On peut en voir également, si l’on est chanceux, galopant en liberté dans les bois des Monts Biesczady au sud-est de la Pologne, où vivent également des loups, des renards, des lynx et même quelques ours bruns.
Cependant, des tarpans ont été laissés dans le parc national de la forêt de Bialowieza, qui demeure à jamais leur lieu de prédilection.

Ces mystérieux équidés sont donc, avec les bisons, les animaux-symboles de la Pologne insolite de l’est.

Les BISONS

Autrefois répartis sur tout le continent européen, les bisons se sont progressivement déplacés vers l’est, du fait de l’exploitation des forêts. Au 19ème siècle, il en restait quelques centaines dans la forêt de Bialowieza. Aujourd’hui, ils sont 250 à vivre en liberté dans cette « puszcza ».

Le bison est le plus gros mammifère européen, son poids pouvant dépasser une tonne. Ce grand bovidé à l’air maladroit peut vivre jusqu’à vingt-cinq ans et atteindre une vitesse de 50 km/h en cas de besoin !
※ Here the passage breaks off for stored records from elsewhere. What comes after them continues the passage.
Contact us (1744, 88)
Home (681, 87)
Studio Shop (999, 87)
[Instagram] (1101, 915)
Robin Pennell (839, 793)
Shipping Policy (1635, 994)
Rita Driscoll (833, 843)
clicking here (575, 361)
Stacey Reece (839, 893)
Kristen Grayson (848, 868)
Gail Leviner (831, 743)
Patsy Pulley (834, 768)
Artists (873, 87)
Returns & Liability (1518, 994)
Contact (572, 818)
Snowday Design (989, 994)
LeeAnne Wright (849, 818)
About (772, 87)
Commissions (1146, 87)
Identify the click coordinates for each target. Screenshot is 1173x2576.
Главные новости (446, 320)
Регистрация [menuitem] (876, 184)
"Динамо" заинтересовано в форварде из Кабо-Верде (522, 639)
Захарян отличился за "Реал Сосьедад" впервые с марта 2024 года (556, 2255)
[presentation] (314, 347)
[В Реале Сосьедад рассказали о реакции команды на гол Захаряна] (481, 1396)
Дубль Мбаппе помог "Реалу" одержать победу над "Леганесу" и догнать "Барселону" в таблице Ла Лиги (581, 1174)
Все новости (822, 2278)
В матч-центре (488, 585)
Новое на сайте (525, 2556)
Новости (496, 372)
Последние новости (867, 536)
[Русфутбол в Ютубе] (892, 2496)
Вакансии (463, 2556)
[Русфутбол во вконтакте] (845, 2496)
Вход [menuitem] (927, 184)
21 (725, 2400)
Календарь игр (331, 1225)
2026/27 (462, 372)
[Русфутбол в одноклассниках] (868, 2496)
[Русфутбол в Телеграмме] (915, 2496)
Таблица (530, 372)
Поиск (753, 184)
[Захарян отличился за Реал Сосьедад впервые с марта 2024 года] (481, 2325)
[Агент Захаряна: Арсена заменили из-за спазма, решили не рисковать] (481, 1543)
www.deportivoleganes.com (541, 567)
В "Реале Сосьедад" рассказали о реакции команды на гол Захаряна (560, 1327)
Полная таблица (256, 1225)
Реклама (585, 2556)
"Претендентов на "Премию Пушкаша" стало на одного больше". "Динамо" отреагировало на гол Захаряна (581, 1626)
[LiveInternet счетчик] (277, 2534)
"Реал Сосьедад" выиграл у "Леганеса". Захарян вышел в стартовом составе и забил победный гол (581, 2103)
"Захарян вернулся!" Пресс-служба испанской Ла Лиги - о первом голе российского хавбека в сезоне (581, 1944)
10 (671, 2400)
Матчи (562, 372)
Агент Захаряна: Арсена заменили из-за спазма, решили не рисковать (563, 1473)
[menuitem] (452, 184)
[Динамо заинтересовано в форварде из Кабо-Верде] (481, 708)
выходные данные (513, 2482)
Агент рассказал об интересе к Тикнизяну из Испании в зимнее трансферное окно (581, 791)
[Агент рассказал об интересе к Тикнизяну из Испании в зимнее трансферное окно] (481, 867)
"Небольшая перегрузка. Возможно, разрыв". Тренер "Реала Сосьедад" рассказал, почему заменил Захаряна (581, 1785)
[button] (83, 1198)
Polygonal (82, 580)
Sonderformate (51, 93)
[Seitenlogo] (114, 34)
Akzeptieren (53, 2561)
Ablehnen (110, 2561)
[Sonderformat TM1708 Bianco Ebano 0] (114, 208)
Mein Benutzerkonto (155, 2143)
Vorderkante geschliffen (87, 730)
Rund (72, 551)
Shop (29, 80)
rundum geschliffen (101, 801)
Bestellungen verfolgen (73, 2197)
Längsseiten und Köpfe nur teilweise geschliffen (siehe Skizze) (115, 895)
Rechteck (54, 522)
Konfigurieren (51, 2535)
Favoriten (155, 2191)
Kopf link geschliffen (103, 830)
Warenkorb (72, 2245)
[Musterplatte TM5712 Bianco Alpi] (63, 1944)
Celui qui n’a pas vu, à l’aube d’une douce matinée, alors qu’il traverse en voiture la forêt encore endormie de Bialowieza, apparaître soudain devant lui sur la route la silhouette massive de l’hôte de ces bois, ne peut imaginer l’émotion que ce spectacle produit :
Voyageur matinal et isolé, pas encore très réveillé, vous vous trouvez face à un bison particulièrement imposant, comme venu de la nuit des temps : C’est le chef de la tribu. Il ne se sauve pas, il vous regarde calmement, figé en plein milieu de la route, semblant attendre quelque chose. En fait, il attend que toute sa petite tribu que vous entendrez galoper en bordure de la route, à demi-cachée sous les épais feuillages, soit passée sans encombre. Quand toute sa famille a disparu, il vous jette un dernier regard tranquille et, consentant à libérer votre route, il descend à pas lent, rejoindre les autres dans les fourrés.

Après, une fois que les touristes plus ou moins nombreux sillonneront la route forestière, il y aura moins de chances pour que vous le croisiez. Comme tous les autres bisons et autres animaux de cette forêt (élans, renards ou cerfs), ils seront éparpillés dans la végétation, plus ou moins visibles à vos yeux.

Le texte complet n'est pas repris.